神域作成とか、天網恢恢とか、祓給清給とか、怨敵狂化なんて危なさそうなものもある。
「もちろん神の御幸でございますわね。そして神の力の検証であるなら、小神ながらわたくしがお供仕ります」
チェルヴァがずいっと前にでる。
すると競うようにヴェノスもずずいと前に出た。
「いえ、でしたら御身をお守りすべくこのヴェノスにお任せを。騎士団はいつでもあなたさまの下に」
そんな二人の申し出に、他の者たちも前に出るための言い訳を考えだそうと一斉に黙る。
(待て! お前らいると人前に出られないんだよ! そうすると街並みを鑑賞するとか無理、観光とか無理になるから!)
この際、宇宙みたいな姿をしてる自分のことは後回しだ。
いっそ不定形だから俺は誤魔化しが効くだろうし。
「人間が作った国家へ赴くなら人と変わらぬ姿の者を伴としなければならない」
言って気づく。

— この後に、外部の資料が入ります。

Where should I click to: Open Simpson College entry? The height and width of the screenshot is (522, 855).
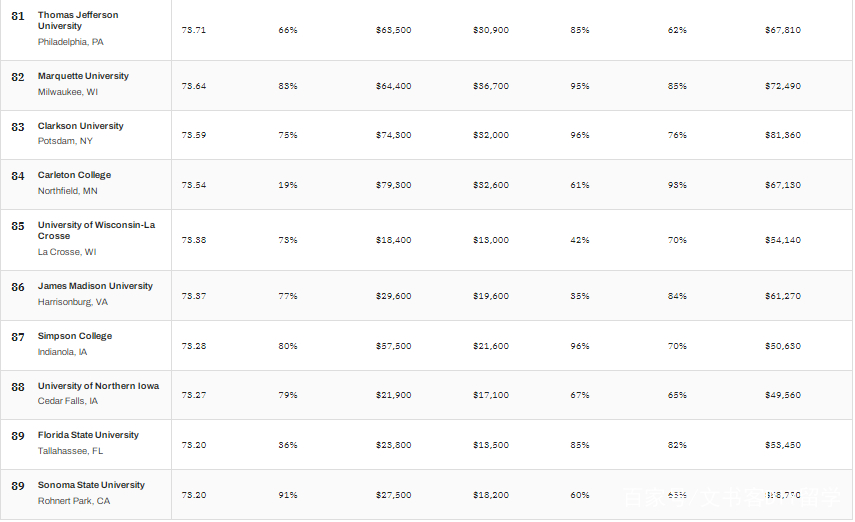75,336
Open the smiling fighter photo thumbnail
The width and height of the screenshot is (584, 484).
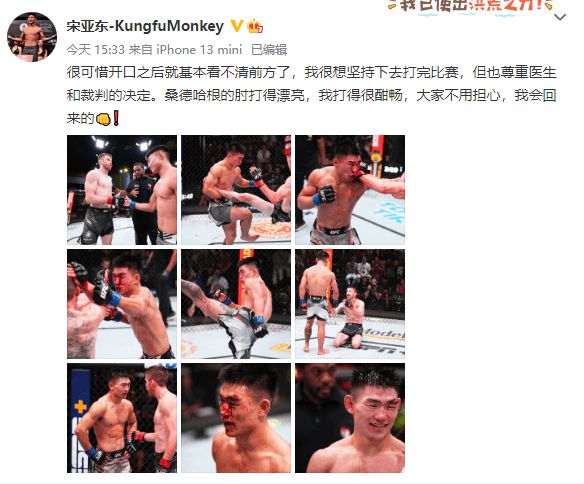click(350, 418)
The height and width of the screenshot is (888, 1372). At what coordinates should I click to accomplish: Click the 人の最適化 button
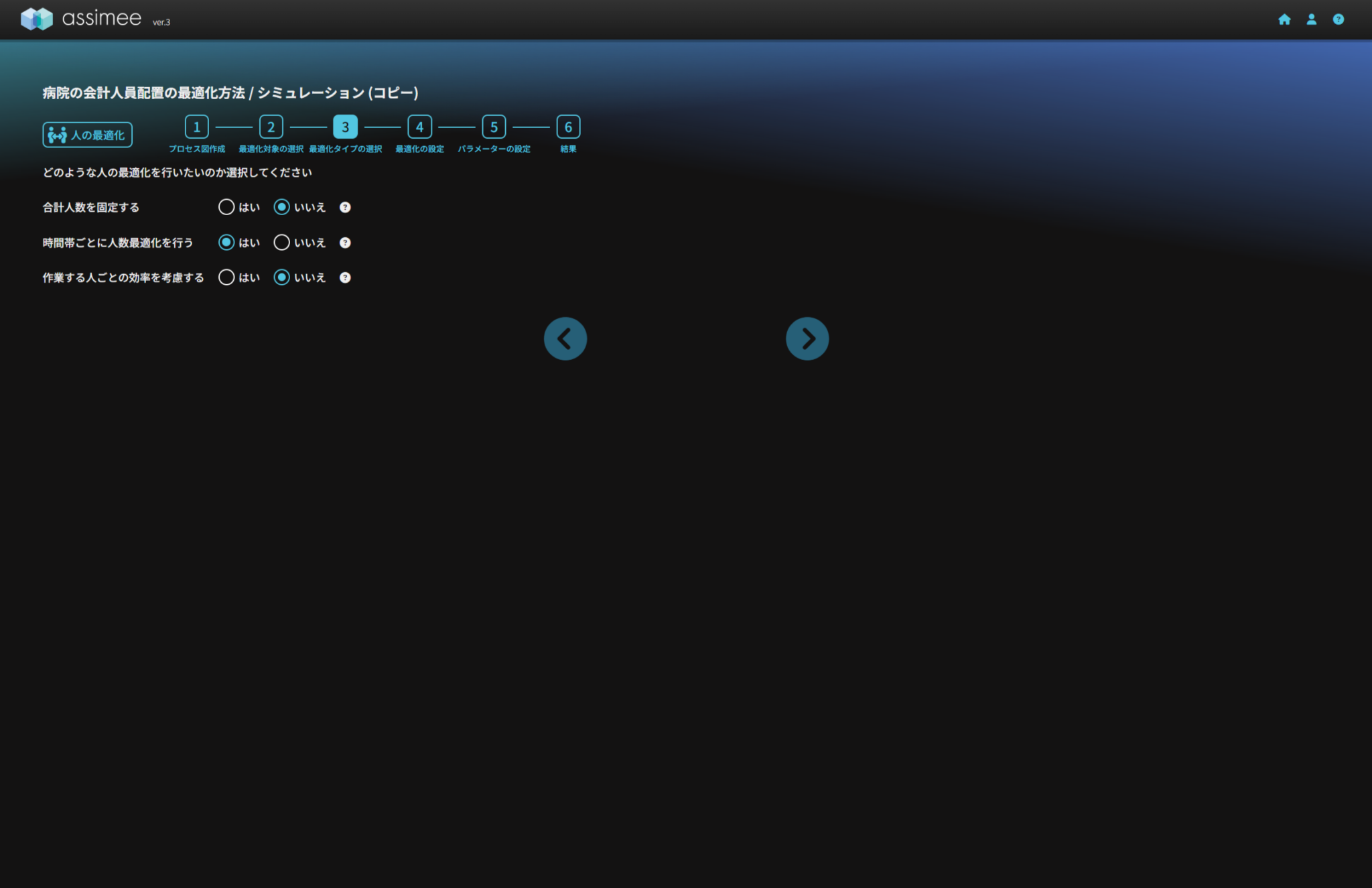pos(88,135)
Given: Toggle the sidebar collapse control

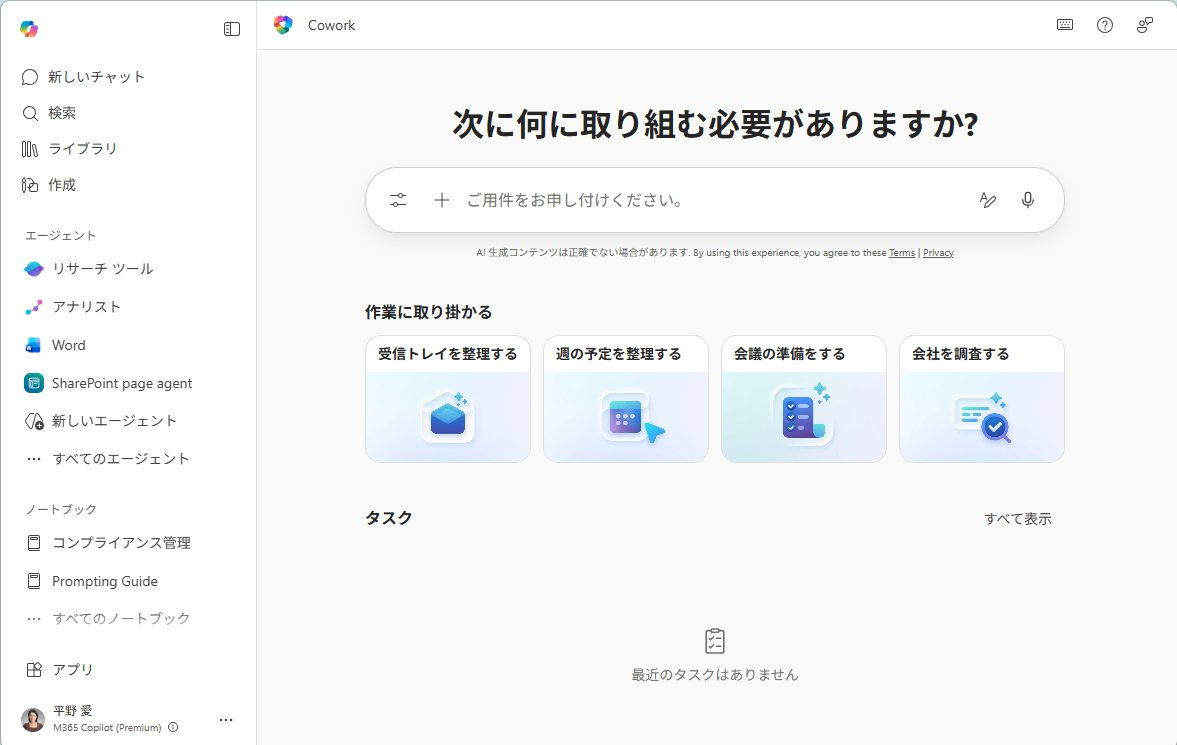Looking at the screenshot, I should pos(231,29).
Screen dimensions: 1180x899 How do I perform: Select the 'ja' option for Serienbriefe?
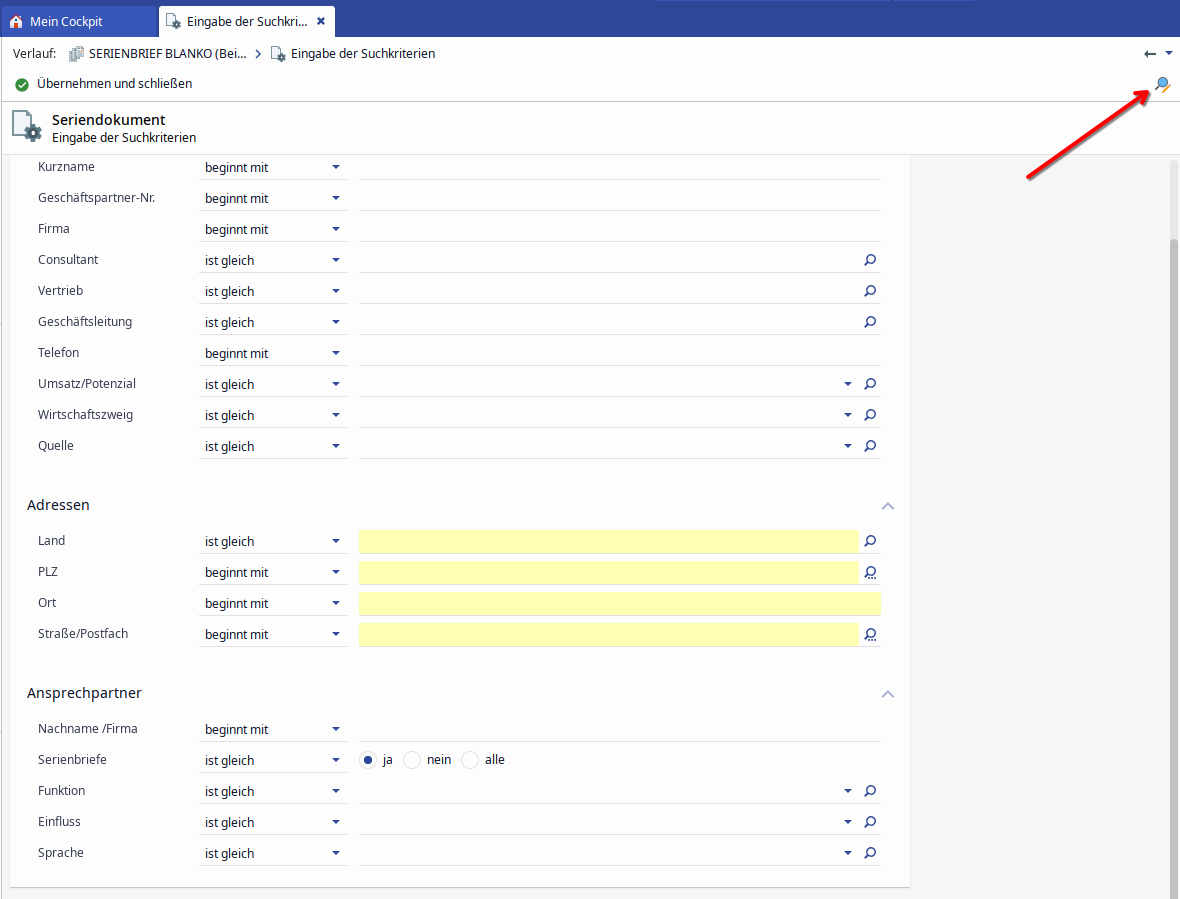pyautogui.click(x=368, y=760)
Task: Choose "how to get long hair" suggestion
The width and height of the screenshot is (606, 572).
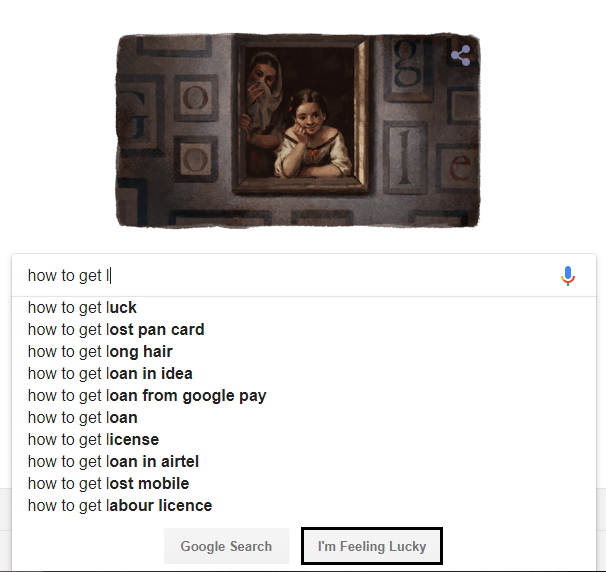Action: point(100,351)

これ、消去法しかない。
短絡なティダは不安だし、勝手をするネフも予想がつかない。
今のところいい働きをしたのはスタファで、その下には信頼できるスライムハウンドがいる。
「スタファ、伴を…………いや、淑女として振る舞え。私はお前を守る騎士にでも身をやつそう」
ヴァン・クールと会った時、ローブひらひらで中身見えないか実はすごく気を張ってた。
けど鎧でがっつり覆えば気にしなくていいはずだ。
「ひゃぁい!」
スタファ!?
凄い声裏返ったぞ!?
なんか早くも人選間違えた気がしてきた。